Submitted to: Agronomy Society of America, Crop Science Society of America, Soil Science Society of America Meeting
Publication Type: Abstract Only
Publication Acceptance Date: 6/4/2009
Publication Date: 8/3/2009
Citation: Jabro J.D. 2009. Calibration and Sensitivity Analyses of LEACHM Simulation Model. . Agronomy Abstracts. In: Agronomy abstracts. ASA-CSSA-SSSA, November 1-5, 2009, Pittsburgh, PA. Cd-Rom.

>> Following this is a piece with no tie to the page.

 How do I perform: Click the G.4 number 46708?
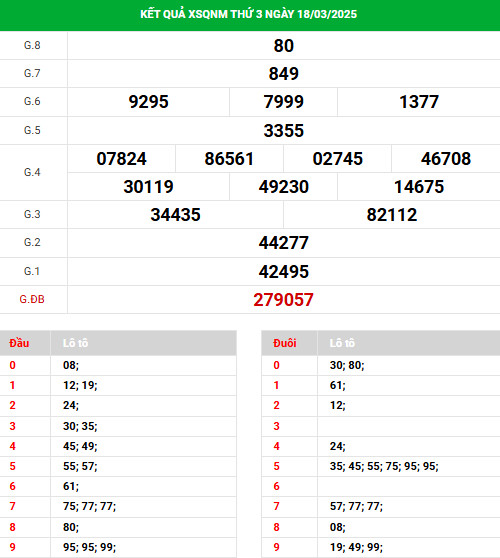tap(446, 159)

Technical Abstract: Calibration and sensitivity analyses are essential processes in evaluation and application of computer simulation models. Calibration is a process of adjusting model inputs within expected values to minimize the differences between simulated and measured data. The objective of this study was to calibrate and determine sensitivity analyses of LEACHM model for its ability to predict annual water drainage flux and NO3-N leaching losses. Drainage water and NO3-N losses data were a collected using zero-tension pan lysimeters placed 1.2 m below the soil surface under continuous corn cropping system. LEACHM calibration was performed in terms of the simulative ability of the model to approximate the measured field data collected from control, fertilized and manure treatments. The model was calibrated to the field site conditions using 1989-1990 data from a long term leaching experiment conducted on a Hagerstown silt loam soil. The initial stage of calibration focused on small changes to soil water flow parameters in the model. Calibration then focused on input parameters controlling soil N transformation processes and rate constants in the model. Sensitivity analyses were carried out on the calibrated LEACHM model by changing the values of input parameters within acceptable range. Results of sensitivity analyses indicated that LEACHM response was sensitive to slight changes in initial water content, water release curve Campbell’s equation fitted coefficients, saturated hydraulic conductivity in terms of water drainage flux simulations. Furthermore, NO3-N leaching losses simulated by LEACHM were sensitive to nitrification, denitrification and minerlization rate constants in the model.